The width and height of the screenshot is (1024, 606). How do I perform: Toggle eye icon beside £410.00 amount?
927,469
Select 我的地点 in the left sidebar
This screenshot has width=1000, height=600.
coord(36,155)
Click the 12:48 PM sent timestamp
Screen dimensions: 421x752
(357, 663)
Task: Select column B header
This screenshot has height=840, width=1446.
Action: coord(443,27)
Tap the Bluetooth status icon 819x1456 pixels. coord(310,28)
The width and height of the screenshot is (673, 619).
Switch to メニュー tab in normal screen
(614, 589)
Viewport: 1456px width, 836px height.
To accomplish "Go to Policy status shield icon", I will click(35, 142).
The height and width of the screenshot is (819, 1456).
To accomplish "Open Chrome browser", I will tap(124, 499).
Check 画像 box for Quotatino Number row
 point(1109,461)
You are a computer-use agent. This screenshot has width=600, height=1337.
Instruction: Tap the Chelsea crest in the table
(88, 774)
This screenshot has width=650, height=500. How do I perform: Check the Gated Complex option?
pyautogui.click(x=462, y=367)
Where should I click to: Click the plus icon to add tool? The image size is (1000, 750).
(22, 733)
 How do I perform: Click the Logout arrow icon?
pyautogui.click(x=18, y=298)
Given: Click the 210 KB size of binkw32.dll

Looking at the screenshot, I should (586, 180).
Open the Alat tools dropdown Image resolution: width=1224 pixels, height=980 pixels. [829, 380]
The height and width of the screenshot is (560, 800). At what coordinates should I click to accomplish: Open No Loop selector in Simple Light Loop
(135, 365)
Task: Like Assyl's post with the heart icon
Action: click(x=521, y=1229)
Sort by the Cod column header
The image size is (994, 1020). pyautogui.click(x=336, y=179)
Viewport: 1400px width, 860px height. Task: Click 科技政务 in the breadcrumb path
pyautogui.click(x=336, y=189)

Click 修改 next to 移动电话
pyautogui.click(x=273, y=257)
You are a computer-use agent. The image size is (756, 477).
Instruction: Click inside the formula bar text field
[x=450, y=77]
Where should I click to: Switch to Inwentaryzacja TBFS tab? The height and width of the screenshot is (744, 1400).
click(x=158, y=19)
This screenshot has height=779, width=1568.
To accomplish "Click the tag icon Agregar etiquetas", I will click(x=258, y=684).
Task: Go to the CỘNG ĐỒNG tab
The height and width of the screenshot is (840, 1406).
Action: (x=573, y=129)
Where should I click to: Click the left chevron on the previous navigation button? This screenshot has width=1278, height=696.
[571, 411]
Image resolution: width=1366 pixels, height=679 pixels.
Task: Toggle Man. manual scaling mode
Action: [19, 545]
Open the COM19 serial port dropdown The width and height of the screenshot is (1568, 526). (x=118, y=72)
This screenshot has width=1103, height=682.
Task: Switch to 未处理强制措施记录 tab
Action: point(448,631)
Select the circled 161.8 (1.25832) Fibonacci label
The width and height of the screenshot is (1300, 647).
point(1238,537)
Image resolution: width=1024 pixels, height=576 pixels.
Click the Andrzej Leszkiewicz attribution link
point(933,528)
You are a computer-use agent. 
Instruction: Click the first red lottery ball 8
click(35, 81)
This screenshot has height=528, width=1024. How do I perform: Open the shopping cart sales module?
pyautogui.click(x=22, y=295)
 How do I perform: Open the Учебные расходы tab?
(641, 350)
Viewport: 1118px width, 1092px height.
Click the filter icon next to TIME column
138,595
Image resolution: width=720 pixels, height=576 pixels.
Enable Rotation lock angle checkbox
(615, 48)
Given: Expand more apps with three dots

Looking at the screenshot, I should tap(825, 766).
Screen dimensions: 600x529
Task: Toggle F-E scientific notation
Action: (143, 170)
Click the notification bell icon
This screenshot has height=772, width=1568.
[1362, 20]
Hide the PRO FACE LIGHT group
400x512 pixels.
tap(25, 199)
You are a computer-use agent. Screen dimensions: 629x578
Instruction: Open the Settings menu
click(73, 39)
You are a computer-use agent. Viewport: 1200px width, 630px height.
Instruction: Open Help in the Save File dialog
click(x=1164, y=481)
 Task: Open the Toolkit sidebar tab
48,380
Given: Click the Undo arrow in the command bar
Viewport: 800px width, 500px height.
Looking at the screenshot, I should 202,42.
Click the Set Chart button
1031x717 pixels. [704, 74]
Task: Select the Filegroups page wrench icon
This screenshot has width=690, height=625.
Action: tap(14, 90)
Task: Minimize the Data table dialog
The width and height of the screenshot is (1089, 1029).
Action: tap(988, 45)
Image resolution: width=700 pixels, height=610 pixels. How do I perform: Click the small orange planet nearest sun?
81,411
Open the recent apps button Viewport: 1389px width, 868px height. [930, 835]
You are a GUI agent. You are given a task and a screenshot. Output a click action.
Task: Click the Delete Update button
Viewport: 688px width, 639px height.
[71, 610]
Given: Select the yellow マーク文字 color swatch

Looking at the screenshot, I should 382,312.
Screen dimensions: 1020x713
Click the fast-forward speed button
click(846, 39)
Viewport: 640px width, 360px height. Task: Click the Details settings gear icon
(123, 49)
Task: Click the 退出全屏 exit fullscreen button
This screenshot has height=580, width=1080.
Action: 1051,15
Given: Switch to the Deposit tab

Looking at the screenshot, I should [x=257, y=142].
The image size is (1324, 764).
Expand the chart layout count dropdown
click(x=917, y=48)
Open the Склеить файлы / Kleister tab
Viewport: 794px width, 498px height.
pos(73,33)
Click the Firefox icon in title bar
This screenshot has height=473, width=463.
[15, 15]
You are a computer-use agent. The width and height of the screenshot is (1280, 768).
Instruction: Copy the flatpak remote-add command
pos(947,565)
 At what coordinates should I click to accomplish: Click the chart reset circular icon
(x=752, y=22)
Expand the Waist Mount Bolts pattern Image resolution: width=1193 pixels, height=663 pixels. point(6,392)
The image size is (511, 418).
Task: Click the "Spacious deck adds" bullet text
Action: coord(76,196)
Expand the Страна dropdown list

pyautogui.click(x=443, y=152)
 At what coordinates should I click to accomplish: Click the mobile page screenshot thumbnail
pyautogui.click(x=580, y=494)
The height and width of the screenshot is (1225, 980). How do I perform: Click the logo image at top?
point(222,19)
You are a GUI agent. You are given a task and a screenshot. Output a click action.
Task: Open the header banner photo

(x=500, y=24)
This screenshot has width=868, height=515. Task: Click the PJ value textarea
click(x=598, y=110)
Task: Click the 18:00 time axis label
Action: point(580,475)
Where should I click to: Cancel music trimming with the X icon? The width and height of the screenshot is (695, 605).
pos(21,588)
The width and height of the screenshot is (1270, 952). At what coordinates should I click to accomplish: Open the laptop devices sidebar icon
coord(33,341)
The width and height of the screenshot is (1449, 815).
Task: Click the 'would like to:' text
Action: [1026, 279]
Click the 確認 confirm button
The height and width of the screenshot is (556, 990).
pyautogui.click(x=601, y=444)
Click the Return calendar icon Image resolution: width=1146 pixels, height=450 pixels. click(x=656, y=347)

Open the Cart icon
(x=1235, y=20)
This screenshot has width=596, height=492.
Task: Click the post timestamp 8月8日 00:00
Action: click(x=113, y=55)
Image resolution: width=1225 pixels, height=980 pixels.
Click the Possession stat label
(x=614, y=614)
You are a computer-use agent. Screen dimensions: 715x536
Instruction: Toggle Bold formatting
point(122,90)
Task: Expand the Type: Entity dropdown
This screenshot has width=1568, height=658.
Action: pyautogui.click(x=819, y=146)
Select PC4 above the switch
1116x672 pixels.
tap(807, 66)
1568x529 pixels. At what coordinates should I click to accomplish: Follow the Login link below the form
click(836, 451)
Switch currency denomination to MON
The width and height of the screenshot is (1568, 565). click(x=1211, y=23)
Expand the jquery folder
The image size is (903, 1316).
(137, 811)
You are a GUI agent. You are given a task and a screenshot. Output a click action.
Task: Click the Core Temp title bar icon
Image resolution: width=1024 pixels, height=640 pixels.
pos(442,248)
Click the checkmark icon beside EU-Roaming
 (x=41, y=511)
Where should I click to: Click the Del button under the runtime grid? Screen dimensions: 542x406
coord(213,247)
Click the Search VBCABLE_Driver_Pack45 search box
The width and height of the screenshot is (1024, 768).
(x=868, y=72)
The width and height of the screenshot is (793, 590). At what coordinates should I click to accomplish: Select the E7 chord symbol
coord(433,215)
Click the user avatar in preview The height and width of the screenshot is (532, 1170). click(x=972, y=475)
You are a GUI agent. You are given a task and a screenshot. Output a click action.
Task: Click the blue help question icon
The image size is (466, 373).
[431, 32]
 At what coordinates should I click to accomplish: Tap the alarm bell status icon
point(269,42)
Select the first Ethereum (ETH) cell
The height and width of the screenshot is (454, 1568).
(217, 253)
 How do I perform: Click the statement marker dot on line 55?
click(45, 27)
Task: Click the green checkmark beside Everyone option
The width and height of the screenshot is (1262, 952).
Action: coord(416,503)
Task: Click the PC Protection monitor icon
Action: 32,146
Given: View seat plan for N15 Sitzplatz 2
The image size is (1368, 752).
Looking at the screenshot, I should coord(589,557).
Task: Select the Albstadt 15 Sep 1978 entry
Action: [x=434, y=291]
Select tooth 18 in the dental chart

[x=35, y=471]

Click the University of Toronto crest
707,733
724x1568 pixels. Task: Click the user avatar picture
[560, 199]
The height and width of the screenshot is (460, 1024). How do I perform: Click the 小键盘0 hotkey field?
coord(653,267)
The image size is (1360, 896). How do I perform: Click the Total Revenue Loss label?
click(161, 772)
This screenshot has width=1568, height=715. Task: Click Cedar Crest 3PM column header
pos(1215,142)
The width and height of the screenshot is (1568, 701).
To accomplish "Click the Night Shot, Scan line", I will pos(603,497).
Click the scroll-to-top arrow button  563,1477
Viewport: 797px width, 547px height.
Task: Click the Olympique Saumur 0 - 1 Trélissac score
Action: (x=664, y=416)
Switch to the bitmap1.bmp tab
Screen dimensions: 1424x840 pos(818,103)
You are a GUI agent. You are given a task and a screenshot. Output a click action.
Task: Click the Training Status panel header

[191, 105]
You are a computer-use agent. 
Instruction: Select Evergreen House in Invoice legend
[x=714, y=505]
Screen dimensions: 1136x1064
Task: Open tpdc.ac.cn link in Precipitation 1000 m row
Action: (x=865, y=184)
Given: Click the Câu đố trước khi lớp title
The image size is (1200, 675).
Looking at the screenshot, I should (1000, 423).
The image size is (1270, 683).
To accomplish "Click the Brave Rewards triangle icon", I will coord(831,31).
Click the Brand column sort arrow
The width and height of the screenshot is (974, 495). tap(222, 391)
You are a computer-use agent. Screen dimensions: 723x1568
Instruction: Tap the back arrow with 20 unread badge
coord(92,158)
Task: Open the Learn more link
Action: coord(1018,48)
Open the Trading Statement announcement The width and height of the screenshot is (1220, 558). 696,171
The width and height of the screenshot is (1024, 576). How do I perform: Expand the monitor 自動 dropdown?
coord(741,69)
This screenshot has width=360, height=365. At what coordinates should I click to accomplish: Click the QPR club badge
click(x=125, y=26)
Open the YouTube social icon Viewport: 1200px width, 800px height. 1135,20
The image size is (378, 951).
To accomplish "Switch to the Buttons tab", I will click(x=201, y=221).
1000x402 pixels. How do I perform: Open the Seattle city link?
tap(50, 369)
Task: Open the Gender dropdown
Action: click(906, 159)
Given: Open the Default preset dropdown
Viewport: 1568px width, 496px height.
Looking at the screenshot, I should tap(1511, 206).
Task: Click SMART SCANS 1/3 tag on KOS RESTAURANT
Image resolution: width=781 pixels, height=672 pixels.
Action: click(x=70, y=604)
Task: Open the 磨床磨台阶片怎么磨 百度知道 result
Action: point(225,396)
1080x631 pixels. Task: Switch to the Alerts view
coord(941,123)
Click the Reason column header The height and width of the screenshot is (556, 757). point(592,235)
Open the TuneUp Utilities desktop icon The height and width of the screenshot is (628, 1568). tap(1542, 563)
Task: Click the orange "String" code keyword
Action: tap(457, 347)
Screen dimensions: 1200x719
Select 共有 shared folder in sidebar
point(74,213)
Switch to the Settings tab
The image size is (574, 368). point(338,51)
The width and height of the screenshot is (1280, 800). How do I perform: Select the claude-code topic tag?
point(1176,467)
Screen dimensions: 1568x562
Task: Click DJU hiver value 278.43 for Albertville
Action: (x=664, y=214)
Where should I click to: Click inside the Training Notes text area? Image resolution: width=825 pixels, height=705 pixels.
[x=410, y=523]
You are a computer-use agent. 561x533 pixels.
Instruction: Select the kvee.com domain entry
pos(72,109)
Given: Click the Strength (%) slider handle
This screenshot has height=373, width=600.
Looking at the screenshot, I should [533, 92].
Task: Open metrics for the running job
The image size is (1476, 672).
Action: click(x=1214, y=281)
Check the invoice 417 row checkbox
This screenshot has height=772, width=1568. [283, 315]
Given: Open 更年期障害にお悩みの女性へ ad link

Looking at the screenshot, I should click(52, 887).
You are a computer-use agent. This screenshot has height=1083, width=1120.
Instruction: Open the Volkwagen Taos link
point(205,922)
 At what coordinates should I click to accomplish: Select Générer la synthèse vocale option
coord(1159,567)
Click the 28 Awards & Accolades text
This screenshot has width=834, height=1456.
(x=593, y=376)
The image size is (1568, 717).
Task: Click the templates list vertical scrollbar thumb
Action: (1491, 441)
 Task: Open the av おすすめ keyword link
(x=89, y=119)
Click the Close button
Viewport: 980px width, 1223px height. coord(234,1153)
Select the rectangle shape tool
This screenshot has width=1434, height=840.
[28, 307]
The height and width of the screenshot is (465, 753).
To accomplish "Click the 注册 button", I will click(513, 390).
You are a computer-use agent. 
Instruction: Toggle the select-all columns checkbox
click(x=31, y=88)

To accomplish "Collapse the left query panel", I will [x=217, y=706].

[EXERCISE BRIEF]
Lines before the one containing "Instruction: Select the kvee.com domain entry" are left out. Repeat that line and all lines after it in the records above exactly.

[COMPLETED EXERCISE]
Instruction: Select the kvee.com domain entry
pos(72,109)
Given: Click the Strength (%) slider handle
This screenshot has height=373, width=600.
Looking at the screenshot, I should [533, 92].
Task: Open metrics for the running job
The image size is (1476, 672).
Action: click(x=1214, y=281)
Check the invoice 417 row checkbox
This screenshot has height=772, width=1568. [283, 315]
Given: Open 更年期障害にお悩みの女性へ ad link

Looking at the screenshot, I should click(52, 887).
You are a computer-use agent. This screenshot has height=1083, width=1120.
Instruction: Open the Volkwagen Taos link
point(205,922)
 At what coordinates should I click to accomplish: Select Générer la synthèse vocale option
coord(1159,567)
Click the 28 Awards & Accolades text
This screenshot has width=834, height=1456.
(x=593, y=376)
The image size is (1568, 717).
Task: Click the templates list vertical scrollbar thumb
Action: (1491, 441)
 Task: Open the av おすすめ keyword link
(x=89, y=119)
Click the Close button
Viewport: 980px width, 1223px height. coord(234,1153)
Select the rectangle shape tool
This screenshot has width=1434, height=840.
[28, 307]
The height and width of the screenshot is (465, 753).
To accomplish "Click the 注册 button", I will click(513, 390).
You are a computer-use agent. 
Instruction: Toggle the select-all columns checkbox
click(x=31, y=88)

To accomplish "Collapse the left query panel", I will [x=217, y=706].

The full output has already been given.